WHAT YOU NEED TO DO = Rewrite every entry below, swapping "GUI agent" for "interface agent" and keeping all other text the same. Leave out the pictures.

RAW DATA =
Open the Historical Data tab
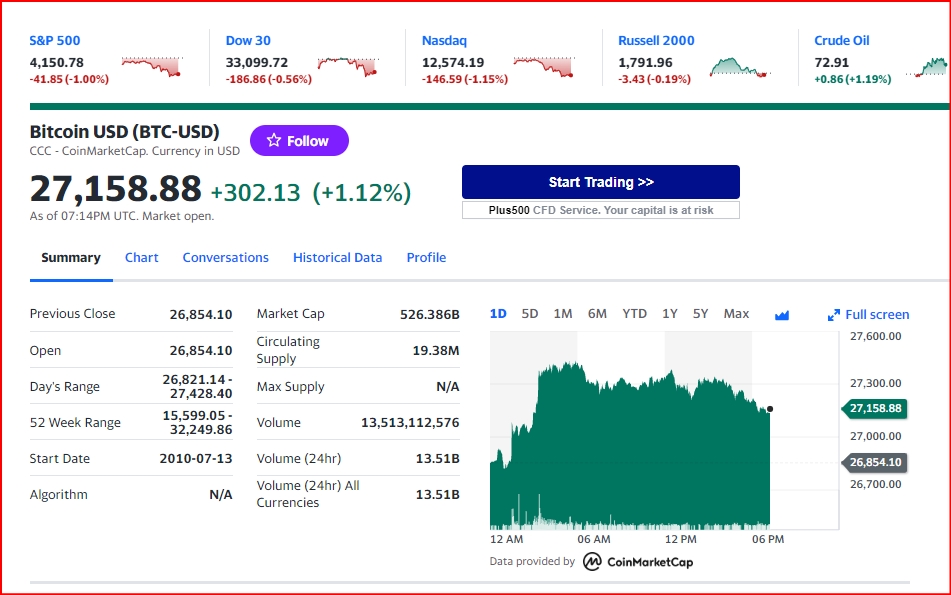This screenshot has width=951, height=595. click(337, 257)
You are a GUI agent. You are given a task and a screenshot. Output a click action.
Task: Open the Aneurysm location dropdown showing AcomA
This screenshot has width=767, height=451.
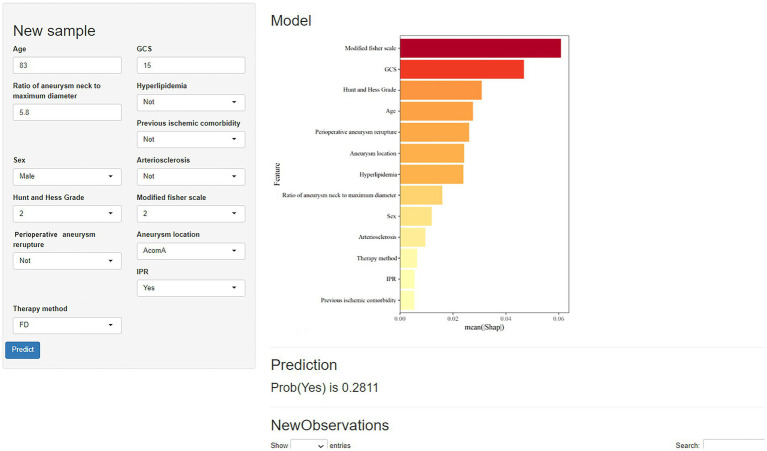coord(191,251)
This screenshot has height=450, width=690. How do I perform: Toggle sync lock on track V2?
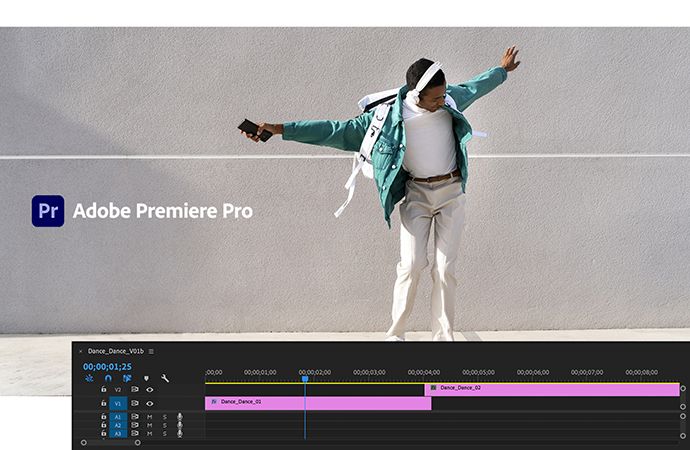pos(135,389)
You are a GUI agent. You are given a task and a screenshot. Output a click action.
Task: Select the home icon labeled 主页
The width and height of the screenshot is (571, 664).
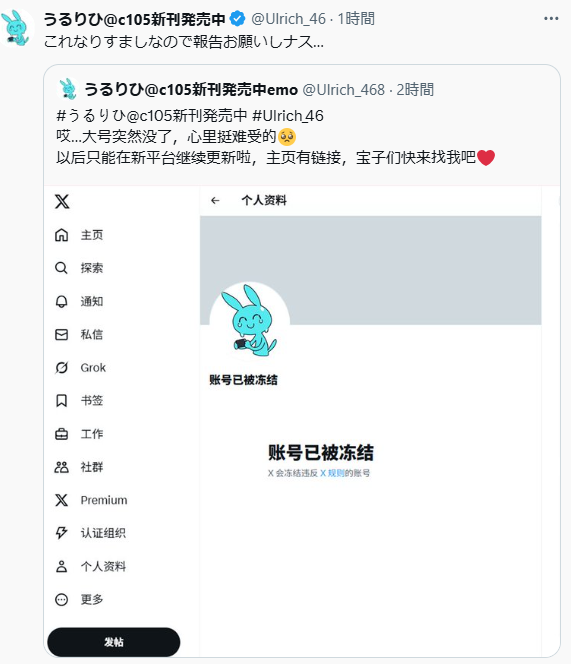point(61,235)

FULL ANSWER =
Open the Historical Data tab
This screenshot has width=951, height=595. click(337, 257)
You are a interface agent. You are given a task and a screenshot. Output a click action.
Task: Open the Aneurysm location dropdown showing AcomA
This screenshot has width=767, height=451.
coord(191,251)
This screenshot has height=450, width=690. How do I perform: Toggle sync lock on track V2?
pos(135,389)
You are a interface agent. You are given a task and a screenshot. Output a click action.
Task: Select the home icon labeled 主页
The width and height of the screenshot is (571, 664).
point(61,235)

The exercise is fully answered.